◆ **PROBLEM DETAILS**
Please print all of the records that follow with nothing altered.

◆ **DATA TO PROCESS**
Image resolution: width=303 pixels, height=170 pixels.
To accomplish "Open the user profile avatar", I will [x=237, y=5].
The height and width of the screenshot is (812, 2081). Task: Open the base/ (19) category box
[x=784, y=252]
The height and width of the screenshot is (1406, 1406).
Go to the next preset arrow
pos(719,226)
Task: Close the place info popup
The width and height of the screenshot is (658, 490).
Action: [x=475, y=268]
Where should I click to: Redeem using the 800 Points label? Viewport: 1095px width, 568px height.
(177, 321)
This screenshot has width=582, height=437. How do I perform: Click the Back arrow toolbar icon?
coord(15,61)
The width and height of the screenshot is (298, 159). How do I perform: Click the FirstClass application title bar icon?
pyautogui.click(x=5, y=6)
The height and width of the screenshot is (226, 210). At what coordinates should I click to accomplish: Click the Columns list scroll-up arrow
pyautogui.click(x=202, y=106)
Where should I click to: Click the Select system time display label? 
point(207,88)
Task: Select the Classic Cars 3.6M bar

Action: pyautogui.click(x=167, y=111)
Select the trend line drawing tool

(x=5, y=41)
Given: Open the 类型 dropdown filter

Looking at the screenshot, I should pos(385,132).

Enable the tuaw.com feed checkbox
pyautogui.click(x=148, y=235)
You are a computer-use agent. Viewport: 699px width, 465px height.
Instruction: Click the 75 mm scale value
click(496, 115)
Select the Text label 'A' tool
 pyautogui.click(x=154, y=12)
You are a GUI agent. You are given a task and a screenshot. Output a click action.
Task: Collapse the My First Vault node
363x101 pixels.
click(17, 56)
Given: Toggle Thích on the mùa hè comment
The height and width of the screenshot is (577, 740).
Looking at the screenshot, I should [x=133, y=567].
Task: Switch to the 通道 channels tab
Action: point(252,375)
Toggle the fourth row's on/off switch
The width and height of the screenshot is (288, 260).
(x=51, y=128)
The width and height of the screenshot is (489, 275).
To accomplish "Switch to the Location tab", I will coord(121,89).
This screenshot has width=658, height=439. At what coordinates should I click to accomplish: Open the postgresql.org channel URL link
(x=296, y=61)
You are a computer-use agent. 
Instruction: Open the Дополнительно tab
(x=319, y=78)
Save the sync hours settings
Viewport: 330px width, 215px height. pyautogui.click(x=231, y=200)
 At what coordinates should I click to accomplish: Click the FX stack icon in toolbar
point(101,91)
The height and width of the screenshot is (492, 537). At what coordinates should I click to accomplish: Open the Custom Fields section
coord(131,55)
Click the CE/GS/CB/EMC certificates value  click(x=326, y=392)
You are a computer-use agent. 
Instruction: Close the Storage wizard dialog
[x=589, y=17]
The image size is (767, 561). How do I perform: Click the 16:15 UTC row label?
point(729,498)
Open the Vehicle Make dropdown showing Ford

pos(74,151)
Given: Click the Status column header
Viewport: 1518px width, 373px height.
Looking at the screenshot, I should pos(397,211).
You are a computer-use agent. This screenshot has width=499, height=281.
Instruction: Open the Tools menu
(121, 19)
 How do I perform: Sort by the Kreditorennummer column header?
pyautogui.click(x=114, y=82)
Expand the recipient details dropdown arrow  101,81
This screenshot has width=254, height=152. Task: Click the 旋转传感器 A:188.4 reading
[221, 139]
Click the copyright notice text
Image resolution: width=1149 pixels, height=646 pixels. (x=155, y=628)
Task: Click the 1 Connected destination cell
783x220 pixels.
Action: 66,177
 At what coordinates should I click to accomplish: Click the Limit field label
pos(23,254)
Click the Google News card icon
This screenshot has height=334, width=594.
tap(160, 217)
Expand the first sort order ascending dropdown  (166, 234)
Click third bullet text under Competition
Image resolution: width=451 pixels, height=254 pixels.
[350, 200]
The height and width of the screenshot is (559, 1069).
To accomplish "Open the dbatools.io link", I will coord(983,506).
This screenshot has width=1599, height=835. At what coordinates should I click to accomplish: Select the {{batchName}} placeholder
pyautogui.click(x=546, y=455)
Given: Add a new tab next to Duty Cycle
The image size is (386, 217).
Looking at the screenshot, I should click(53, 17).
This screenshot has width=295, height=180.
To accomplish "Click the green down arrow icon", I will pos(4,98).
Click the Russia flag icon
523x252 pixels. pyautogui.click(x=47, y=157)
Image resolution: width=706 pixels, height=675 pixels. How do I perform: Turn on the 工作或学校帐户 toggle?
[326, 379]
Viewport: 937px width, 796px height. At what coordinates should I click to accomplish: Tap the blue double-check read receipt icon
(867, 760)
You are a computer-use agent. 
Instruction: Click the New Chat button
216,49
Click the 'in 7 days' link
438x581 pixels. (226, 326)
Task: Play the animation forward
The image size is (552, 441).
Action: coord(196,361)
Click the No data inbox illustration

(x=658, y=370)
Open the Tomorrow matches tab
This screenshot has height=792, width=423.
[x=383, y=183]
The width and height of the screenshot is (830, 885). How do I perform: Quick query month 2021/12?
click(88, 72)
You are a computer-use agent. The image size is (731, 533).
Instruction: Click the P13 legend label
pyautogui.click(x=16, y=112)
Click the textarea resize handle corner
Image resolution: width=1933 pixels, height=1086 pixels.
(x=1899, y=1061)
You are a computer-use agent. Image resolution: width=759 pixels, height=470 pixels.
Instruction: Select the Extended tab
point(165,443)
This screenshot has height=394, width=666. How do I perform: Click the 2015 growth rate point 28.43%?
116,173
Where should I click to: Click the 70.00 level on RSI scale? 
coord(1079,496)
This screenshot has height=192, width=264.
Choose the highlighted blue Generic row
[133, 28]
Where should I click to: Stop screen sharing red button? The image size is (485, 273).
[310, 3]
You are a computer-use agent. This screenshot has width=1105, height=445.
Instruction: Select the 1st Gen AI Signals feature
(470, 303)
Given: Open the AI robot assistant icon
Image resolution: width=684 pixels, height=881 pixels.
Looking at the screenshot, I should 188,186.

◆ **RESULT FOR THIS EXERCISE**
Image resolution: width=303 pixels, height=170 pixels.
To accomplish "Open the user profile avatar", I will [x=237, y=5].
The height and width of the screenshot is (812, 2081). Task: Open the base/ (19) category box
[x=784, y=252]
The height and width of the screenshot is (1406, 1406).
Go to the next preset arrow
pos(719,226)
Task: Close the place info popup
The width and height of the screenshot is (658, 490).
Action: [x=475, y=268]
Where should I click to: Redeem using the 800 Points label? Viewport: 1095px width, 568px height.
(177, 321)
This screenshot has width=582, height=437. How do I perform: Click the Back arrow toolbar icon?
coord(15,61)
The width and height of the screenshot is (298, 159). How do I perform: Click the FirstClass application title bar icon?
pyautogui.click(x=5, y=6)
The height and width of the screenshot is (226, 210). At what coordinates should I click to accomplish: Click the Columns list scroll-up arrow
pyautogui.click(x=202, y=106)
Where should I click to: Click the Select system time display label? 
point(207,88)
Task: Select the Classic Cars 3.6M bar

Action: pyautogui.click(x=167, y=111)
Select the trend line drawing tool

(x=5, y=41)
Given: Open the 类型 dropdown filter

Looking at the screenshot, I should pos(385,132).

Enable the tuaw.com feed checkbox
pyautogui.click(x=148, y=235)
You are a computer-use agent. Viewport: 699px width, 465px height.
Instruction: Click the 75 mm scale value
click(496, 115)
Select the Text label 'A' tool
 pyautogui.click(x=154, y=12)
You are a GUI agent. You are given a task and a screenshot. Output a click action.
Task: Collapse the My First Vault node
363x101 pixels.
click(17, 56)
Given: Toggle Thích on the mùa hè comment
The height and width of the screenshot is (577, 740).
Looking at the screenshot, I should [x=133, y=567].
Task: Switch to the 通道 channels tab
Action: point(252,375)
Toggle the fourth row's on/off switch
The width and height of the screenshot is (288, 260).
(x=51, y=128)
The width and height of the screenshot is (489, 275).
To accomplish "Switch to the Location tab", I will coord(121,89).
This screenshot has width=658, height=439. At what coordinates should I click to accomplish: Open the postgresql.org channel URL link
(x=296, y=61)
You are a computer-use agent. 
Instruction: Open the Дополнительно tab
(x=319, y=78)
Save the sync hours settings
Viewport: 330px width, 215px height. pyautogui.click(x=231, y=200)
 At what coordinates should I click to accomplish: Click the FX stack icon in toolbar
point(101,91)
The height and width of the screenshot is (492, 537). At what coordinates should I click to accomplish: Open the Custom Fields section
coord(131,55)
Click the CE/GS/CB/EMC certificates value  click(x=326, y=392)
You are a computer-use agent. 
Instruction: Close the Storage wizard dialog
[x=589, y=17]
The image size is (767, 561). How do I perform: Click the 16:15 UTC row label?
point(729,498)
Open the Vehicle Make dropdown showing Ford

pos(74,151)
Given: Click the Status column header
Viewport: 1518px width, 373px height.
Looking at the screenshot, I should pos(397,211).
You are a computer-use agent. This screenshot has width=499, height=281.
Instruction: Open the Tools menu
(121, 19)
 How do I perform: Sort by the Kreditorennummer column header?
pyautogui.click(x=114, y=82)
Expand the recipient details dropdown arrow  101,81
This screenshot has width=254, height=152. Task: Click the 旋转传感器 A:188.4 reading
[221, 139]
Click the copyright notice text
Image resolution: width=1149 pixels, height=646 pixels. (x=155, y=628)
Task: Click the 1 Connected destination cell
783x220 pixels.
Action: 66,177
 At what coordinates should I click to accomplish: Click the Limit field label
pos(23,254)
Click the Google News card icon
This screenshot has height=334, width=594.
tap(160, 217)
Expand the first sort order ascending dropdown  (166, 234)
Click third bullet text under Competition
Image resolution: width=451 pixels, height=254 pixels.
[350, 200]
The height and width of the screenshot is (559, 1069).
To accomplish "Open the dbatools.io link", I will coord(983,506).
This screenshot has width=1599, height=835. At what coordinates should I click to accomplish: Select the {{batchName}} placeholder
pyautogui.click(x=546, y=455)
Given: Add a new tab next to Duty Cycle
The image size is (386, 217).
Looking at the screenshot, I should click(53, 17).
This screenshot has width=295, height=180.
To accomplish "Click the green down arrow icon", I will pos(4,98).
Click the Russia flag icon
523x252 pixels. pyautogui.click(x=47, y=157)
Image resolution: width=706 pixels, height=675 pixels. How do I perform: Turn on the 工作或学校帐户 toggle?
[326, 379]
Viewport: 937px width, 796px height. At what coordinates should I click to accomplish: Tap the blue double-check read receipt icon
(867, 760)
You are a computer-use agent. 
Instruction: Click the New Chat button
216,49
Click the 'in 7 days' link
438x581 pixels. (226, 326)
Task: Play the animation forward
The image size is (552, 441).
Action: coord(196,361)
Click the No data inbox illustration

(x=658, y=370)
Open the Tomorrow matches tab
This screenshot has height=792, width=423.
[x=383, y=183]
The width and height of the screenshot is (830, 885). How do I perform: Quick query month 2021/12?
click(88, 72)
You are a computer-use agent. The image size is (731, 533).
Instruction: Click the P13 legend label
pyautogui.click(x=16, y=112)
Click the textarea resize handle corner
Image resolution: width=1933 pixels, height=1086 pixels.
(x=1899, y=1061)
You are a computer-use agent. Image resolution: width=759 pixels, height=470 pixels.
Instruction: Select the Extended tab
point(165,443)
This screenshot has height=394, width=666. How do I perform: Click the 2015 growth rate point 28.43%?
116,173
Where should I click to: Click the 70.00 level on RSI scale? 
coord(1079,496)
This screenshot has height=192, width=264.
Choose the highlighted blue Generic row
[133, 28]
Where should I click to: Stop screen sharing red button? The image size is (485, 273).
[310, 3]
You are a computer-use agent. This screenshot has width=1105, height=445.
Instruction: Select the 1st Gen AI Signals feature
(470, 303)
Given: Open the AI robot assistant icon
Image resolution: width=684 pixels, height=881 pixels.
Looking at the screenshot, I should 188,186.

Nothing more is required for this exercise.